その時、飛びかかってくる“煌珊瑚”(恐らくだが)の姿を確認する。この距離で反応できれば時間はある。迎撃を試みようと足を踏み出すが、そこで思いがけない事が起こる。アオイはその不運に叫び、舌打ちするしかなかった。
「!?・・・・・・何!?」
踏み出す足が沈み込み、視界もそれに次いで急速に下がる。何とか上半身を前に倒し、完全に埋没するのは避けたが、向かってくる敵の回避が間に合わない。恐らくは窪んだ地形に溜まった新雪に運悪く足を踏み入れてしまったのだろうが
―― あまりにタイミングが悪過ぎる。今までの幸運の反動かと絶望しかけたが、まだ運は尽きてはいないようだった。
――
向かってくる相手の眼光と、身動きの取れない自機の中間にあるもの ―― 自ら投棄したアーマーのさらに一点に、それはあった。やや扁平気味な大型のタンク ――
何を考える余裕もなく、ただ必死に右手をそちらへ向け、弾倉に残った全ての弾丸を一時に送り込む。次々とタンクの表面にめり込む高速弾。今すぐには動けないと知りながらもブースタを噴射、後退を試みる。閉鎖空間での使用によって雪は溶けるが被熱も半端ではなかった。が
――
次には、それに倍する熱波が周囲を焼いていた。
外装が砕け散り、飛び出し、燃え盛るタンク内液は横に転がるもう一本のタンクをも巻き込み、煉獄の炎を形成した。これで敵も進行を阻まれた筈だ。さらにその熱風に雪が溶かされ、機体が自由になる。すぐさま後方へ飛び、巻き起こる陽炎を裂き、次に来たるさらなる熱波から逃れる。舞い散り霙の如くなって落ちる白雪が眼に重い。その二相系の向こうに見たのは、彼女の機体、そして吹き飛ばされ、尚も燃えるアーマーの残骸だった。

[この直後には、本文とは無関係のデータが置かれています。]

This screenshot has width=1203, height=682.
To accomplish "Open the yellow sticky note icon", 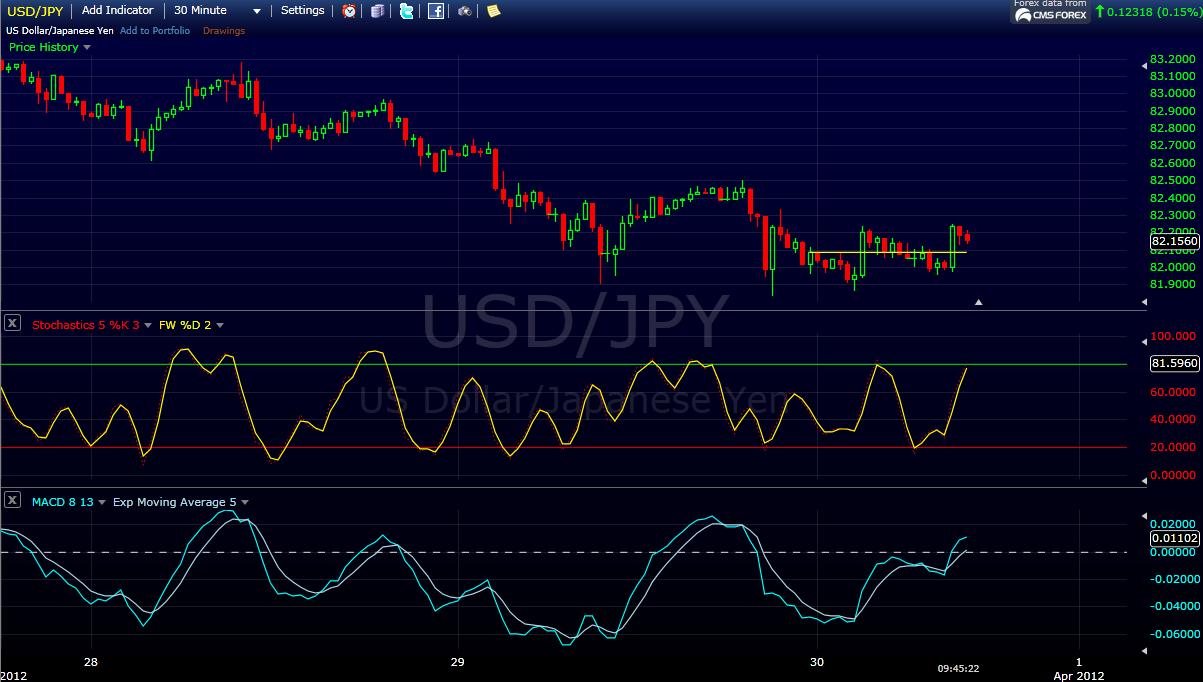I will pos(493,11).
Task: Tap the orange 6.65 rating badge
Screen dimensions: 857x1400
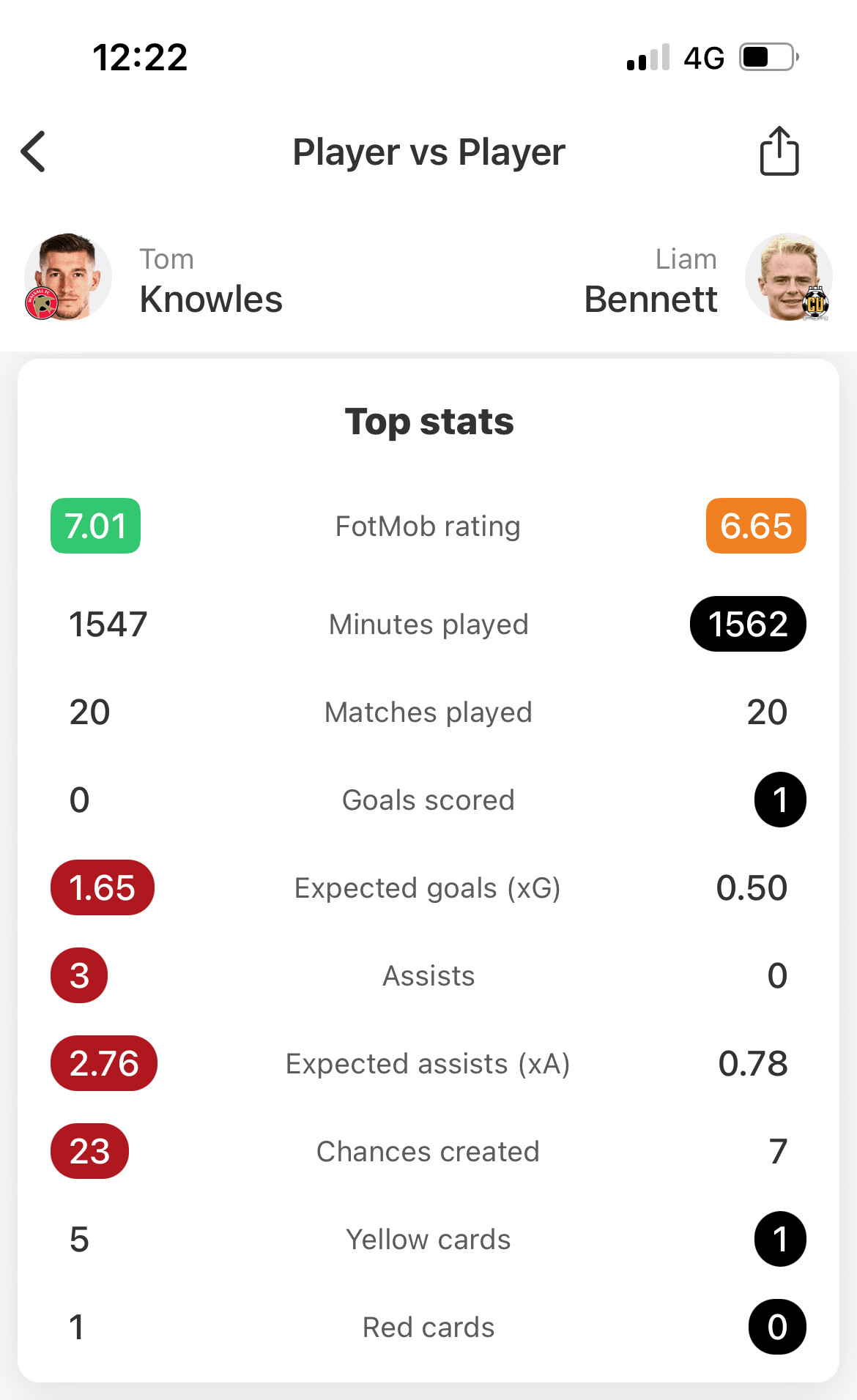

このことで撒き散らされていたノイズは一瞬にして収束され、レーダーも元の状態に復帰する。何となく感じられていた肉体への圧迫間からも解放された感じがあった。
『
――
なかなか、やるわね・・・・・・あの時以上、かしら』
戦闘を開始して以来、初めて彼女が話しかけてくる。だが、その声色は複雑極まる感情に裏打ちされ、揺れ動いているかのようだった。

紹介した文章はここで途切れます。